La mode est aux brevets d’usage. Présentés comme la solution des startups face à un droit des brevets traditionnel peu adapté, ils seraient un potentiel de valorisation pour l’économie de l’innovation. Le brevet dit d’usage (Utility Patent), mis en lumière par la lourde condamnation de Samsung contre Google en 2012, est un droit immatériel importé des Etats-Unis qui protège les fonctionnalités des procédés, machines, produits manufacturés ou toute amélioration portant sur ces éléments[1]. Ainsi, en droit américain et contrairement au régime en vigueur en Europe, une invention est brevetable dès lors qu’elle présente une utilité sociale.
Si le dépôt d’un brevet d’usage a une réelle utilité en cas de commercialisation sur le continent américain ou de recherche de financements outre-manche, son impact demeure encore limité pour les startups se lançant sur le seul marché européen.
En effet, les règles d’extension du Traité de coopération en matière de brevets (PCT) sont strictes et ne permettent pas de contourner les règles internes par une astucieuse utilisation de l’extension internationale d’un brevet national (en l’occurrence américain). Si le PCT permet de de solliciter la protection d’une invention simultanément dans de nombreux pays par une demande unique, chaque demande est étudiée par les offices nationaux au regard des règles nationales.
Ainsi, un brevet d’usage accordé par l’USPTO (office américain de la propriété intellectuelle) ne sera pas nécessairement converti en un droit français ou européen par l’office saisi suite à une demande d’extension.

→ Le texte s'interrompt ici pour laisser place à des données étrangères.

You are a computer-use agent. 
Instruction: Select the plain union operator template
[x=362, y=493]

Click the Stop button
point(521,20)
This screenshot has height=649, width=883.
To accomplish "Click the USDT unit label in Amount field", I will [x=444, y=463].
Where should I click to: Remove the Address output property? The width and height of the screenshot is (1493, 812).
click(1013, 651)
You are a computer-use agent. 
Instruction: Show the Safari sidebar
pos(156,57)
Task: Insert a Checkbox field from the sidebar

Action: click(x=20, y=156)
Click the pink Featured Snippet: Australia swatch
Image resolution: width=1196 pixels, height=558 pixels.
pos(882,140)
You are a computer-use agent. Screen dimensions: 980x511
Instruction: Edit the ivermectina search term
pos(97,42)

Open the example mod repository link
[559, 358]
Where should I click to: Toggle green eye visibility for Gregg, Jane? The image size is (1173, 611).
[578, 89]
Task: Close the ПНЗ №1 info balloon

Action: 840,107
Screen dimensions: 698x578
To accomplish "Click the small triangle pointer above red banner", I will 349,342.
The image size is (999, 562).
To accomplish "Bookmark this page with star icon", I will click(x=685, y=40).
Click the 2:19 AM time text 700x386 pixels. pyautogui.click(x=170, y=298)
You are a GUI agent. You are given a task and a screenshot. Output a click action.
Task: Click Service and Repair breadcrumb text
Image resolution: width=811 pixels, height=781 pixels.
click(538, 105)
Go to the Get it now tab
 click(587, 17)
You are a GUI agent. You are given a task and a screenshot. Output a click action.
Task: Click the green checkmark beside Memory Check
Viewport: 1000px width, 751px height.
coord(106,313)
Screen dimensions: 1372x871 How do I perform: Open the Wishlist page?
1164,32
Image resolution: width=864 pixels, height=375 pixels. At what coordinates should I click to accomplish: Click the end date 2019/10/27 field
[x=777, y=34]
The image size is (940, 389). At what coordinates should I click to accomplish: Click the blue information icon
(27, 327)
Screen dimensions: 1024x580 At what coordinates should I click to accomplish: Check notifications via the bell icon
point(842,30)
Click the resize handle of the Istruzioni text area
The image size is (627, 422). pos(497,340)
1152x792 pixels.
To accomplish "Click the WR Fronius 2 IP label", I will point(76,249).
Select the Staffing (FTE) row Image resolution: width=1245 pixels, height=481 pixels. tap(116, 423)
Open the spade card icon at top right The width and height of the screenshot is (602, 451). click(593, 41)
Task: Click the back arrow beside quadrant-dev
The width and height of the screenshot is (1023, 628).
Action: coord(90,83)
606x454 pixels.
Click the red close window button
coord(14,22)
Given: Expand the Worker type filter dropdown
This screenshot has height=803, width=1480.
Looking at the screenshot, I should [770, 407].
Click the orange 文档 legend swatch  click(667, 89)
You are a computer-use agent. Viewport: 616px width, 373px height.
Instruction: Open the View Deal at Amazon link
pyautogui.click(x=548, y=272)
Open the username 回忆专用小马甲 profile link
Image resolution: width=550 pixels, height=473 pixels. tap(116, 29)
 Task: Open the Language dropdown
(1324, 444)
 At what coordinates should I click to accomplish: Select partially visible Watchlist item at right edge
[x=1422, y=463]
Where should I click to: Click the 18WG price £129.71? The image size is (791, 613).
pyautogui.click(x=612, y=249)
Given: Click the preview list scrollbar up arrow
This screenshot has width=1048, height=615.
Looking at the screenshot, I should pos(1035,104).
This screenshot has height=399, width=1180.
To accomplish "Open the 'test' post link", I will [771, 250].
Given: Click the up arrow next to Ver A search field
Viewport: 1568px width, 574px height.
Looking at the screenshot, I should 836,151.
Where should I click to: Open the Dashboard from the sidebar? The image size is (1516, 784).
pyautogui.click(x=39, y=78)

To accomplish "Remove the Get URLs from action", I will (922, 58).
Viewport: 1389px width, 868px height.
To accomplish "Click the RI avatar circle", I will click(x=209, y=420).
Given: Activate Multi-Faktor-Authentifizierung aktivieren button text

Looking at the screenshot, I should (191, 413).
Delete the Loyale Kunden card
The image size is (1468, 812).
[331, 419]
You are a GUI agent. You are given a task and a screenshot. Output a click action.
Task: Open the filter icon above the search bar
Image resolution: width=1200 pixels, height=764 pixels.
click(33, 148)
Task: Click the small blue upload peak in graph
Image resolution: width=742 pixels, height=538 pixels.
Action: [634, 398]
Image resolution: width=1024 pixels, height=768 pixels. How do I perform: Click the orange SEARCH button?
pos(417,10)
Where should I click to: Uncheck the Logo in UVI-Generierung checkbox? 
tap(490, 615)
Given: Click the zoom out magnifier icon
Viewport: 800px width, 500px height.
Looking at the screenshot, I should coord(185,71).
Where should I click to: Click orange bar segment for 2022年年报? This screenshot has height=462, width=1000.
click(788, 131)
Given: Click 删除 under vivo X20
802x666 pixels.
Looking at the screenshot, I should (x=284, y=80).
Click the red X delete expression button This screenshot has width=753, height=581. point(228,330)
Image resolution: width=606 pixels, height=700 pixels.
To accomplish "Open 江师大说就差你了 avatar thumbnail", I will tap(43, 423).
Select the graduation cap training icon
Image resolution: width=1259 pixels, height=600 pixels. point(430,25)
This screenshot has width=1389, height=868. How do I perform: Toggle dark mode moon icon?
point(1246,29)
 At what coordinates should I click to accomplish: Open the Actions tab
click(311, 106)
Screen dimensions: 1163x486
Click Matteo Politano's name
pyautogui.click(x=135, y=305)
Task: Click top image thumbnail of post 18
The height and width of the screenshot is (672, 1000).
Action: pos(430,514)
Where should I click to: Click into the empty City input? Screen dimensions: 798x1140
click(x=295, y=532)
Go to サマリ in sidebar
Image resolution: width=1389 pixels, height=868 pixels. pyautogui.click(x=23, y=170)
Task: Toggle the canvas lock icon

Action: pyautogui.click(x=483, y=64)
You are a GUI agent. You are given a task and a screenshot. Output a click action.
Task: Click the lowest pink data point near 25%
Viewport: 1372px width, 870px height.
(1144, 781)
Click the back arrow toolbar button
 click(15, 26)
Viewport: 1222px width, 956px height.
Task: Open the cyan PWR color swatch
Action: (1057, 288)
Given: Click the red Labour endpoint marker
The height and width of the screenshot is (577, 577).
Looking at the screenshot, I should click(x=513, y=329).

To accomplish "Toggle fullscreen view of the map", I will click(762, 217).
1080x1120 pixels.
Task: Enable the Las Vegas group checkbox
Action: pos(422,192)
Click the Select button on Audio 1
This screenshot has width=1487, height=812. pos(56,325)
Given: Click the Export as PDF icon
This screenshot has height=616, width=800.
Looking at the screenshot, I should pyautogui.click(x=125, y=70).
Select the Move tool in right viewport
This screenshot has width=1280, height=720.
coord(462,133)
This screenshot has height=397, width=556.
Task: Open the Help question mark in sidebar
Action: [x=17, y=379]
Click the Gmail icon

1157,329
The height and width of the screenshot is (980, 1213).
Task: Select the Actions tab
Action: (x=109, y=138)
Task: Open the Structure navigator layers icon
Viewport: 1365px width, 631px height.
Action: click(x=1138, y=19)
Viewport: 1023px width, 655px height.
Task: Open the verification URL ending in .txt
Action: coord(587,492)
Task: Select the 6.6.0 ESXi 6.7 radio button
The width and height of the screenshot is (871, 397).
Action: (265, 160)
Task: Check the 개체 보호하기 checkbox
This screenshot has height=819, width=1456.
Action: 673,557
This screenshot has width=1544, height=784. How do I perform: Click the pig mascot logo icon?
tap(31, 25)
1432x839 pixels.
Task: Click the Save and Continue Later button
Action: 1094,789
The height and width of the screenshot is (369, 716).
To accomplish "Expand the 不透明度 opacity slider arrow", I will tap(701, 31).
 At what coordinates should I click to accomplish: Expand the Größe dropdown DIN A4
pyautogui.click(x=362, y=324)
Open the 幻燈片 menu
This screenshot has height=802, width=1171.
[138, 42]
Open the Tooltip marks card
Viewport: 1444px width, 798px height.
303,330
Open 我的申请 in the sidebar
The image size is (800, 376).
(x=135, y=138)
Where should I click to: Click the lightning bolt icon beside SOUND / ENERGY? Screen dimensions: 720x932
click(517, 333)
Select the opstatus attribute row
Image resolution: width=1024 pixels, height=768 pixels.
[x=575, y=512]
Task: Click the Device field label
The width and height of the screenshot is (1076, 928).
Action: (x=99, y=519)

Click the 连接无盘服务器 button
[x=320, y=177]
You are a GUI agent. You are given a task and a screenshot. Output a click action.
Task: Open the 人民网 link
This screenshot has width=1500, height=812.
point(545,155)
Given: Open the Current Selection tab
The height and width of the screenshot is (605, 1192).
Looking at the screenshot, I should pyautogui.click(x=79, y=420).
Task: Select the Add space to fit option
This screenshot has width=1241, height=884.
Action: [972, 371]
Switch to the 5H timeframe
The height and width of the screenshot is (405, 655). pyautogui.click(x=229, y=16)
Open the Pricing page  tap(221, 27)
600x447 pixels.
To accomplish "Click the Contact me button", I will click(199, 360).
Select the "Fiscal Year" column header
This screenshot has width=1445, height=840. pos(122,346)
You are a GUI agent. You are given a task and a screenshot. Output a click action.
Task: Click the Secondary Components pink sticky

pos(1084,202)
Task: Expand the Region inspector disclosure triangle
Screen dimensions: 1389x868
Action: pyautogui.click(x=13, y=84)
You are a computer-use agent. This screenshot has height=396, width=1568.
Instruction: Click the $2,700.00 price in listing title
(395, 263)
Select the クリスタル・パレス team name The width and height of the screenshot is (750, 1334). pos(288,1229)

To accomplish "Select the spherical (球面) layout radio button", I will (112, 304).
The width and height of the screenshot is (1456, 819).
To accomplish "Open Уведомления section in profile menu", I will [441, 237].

Encore faut-il qu’il remplisse les conditions de brevetabilité françaises (selon la définition donnée par l’INPI, l’invention doit être une solution technique à un problème technique, être nouvelle et être susceptible d’application industrielle).
Inutile donc de se précipiter vers le brevet d’usage au coût non négligeable avant d’avoir défini au préalable une stratégie claire en matière de commercialisation des biens et service, de recherche de financement et de monétisation éventuelle des droits de propriété intellectuelle.
[1] A titre d’exemple, Samsung a été condamné sur la base de trois brevets détenus par Apple : 381 concerne les listes déroulantes, la traduction de documents, la mise à l’échelle et la rotation sur un écran tactile, 915 concerne la fonction dite « pincer /zoomer », c’est-à-dire le zoom l’activation du zoom en écartant les doigts et 163 qui couvre la fonction de zoom par « double-tap » sur l’écran.